While the Chicago boys have provided an appearance of technical respectability to the laissez-faire dreams and political greed of the old landowning oligarchy and upper bourgeoisie of monopolists and financial speculators, the military has applied the brutal force required to achieve those goals. Repression for the majorities and economic freedom for small privileged groups are in Chile two sides of the same coin.

CONTINUED...

http://www.ditext.com/letelier/chicago.html



Three weeks after this was published in The Nation (Aug. 28, 1976), Orlando Letelier was assassinated by a car bomb in Washington, D.C.

exboyfil

(17,863 posts)
6. So who should pay to ensure safe potable water?
Thu Jan 21, 2016, 11:15 AM
Jan 2016

If the answer is the government, then how about all those who live on farms and acreages without a public source of water? Those homeowners currently are required to drill and maintain their own wells as well as any treatment that the water requires.

I bring this up because the protests included two demands. One that the water be safe and two that the water rates be reduced.

Octafish

(55,745 posts)
9. Taxpayers. Same people who pay for government in Flint and in Michigan and in the USA.
Thu Jan 21, 2016, 11:31 AM
Jan 2016

You'd think that the government would actually have some integrity and do what they're supposed to do -- provide safe drinking water.
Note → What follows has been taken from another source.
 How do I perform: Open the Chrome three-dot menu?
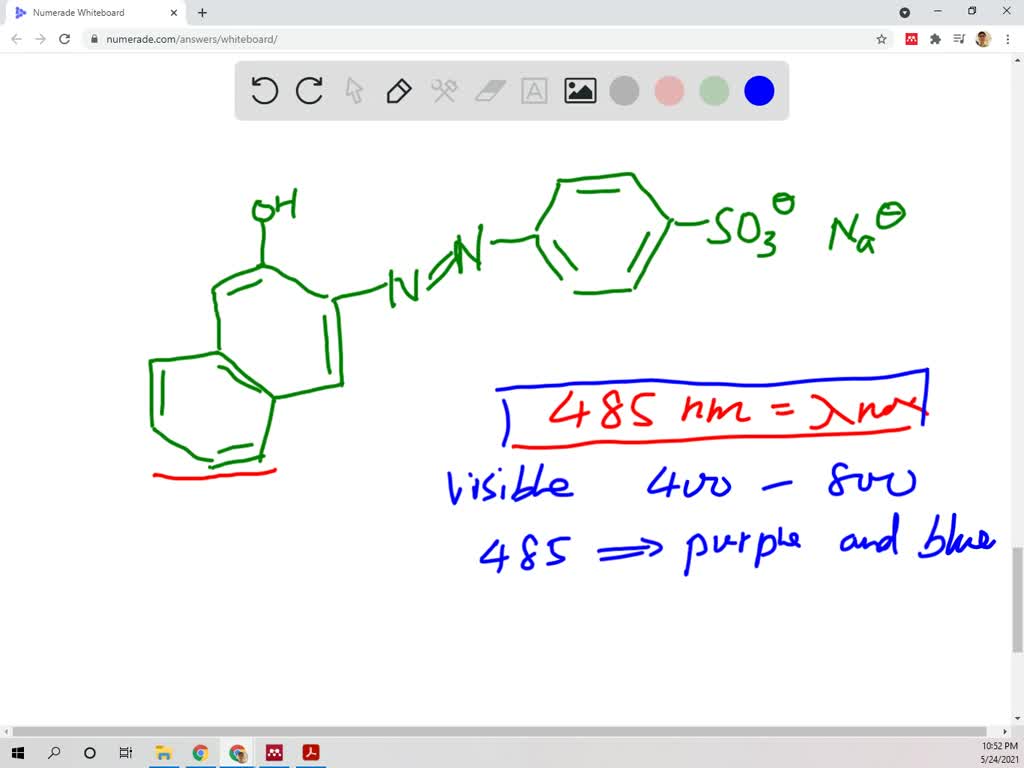coord(1009,38)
Due to the economy and the shaft from Lansing and Wall Street, the city is now cast-strapped.

Flint's government was APPOINTED by the Michigan governor. His appointee chose the cheap route.

BTW: The EPA knew about Flint's leaded water at least as early as April 2015 and didn't do anything.


EPA water expert, Miguel Del Toral, identified potential contamination problems with Flint’s drinking water last February and confirmed the suspicions in April. He authored an internal memo about the problem in June, according to documents obtained by Virginia Tech.

http://dailycaller.com/2016/01/14/epa-knew-about-michigan-water-contamination-for-months-without-telling-the-public/




Nitram

(22,800 posts)
10. Something conservatives don't understand.
Thu Jan 21, 2016, 11:49 AM
Jan 2016

The government exists to help people, not to provide failed businessmen with jobs in government.

Octafish

(55,745 posts)
14. To a T.
Thu Jan 21, 2016, 02:22 PM
Jan 2016

The Nation, from 2012:

Everyone agrees that something must be done to “fix” Michigan’s struggling urban centers and school districts, although news of a $457 million surplus in early February prompted the state budget director to declare, “Things have turned.” But at what cost? In 2011 Governor Snyder stripped roughly $1 billion from statewide K-12 school funding and drastically reduced revenue sharing to municipalities. Combined with poor and sometimes corrupt leadership and frequently dysfunctional governments, these elements have brought Michigan cities to the brink of bankruptcy. Residents of the hardest-hit places have fled if they are able.

http://www.thenation.com/article/scandal-michigans-emergency-managers/


Then came Detroit's bankruptcy, which now serves as a federal blueprint for tearing up contracts with Labor.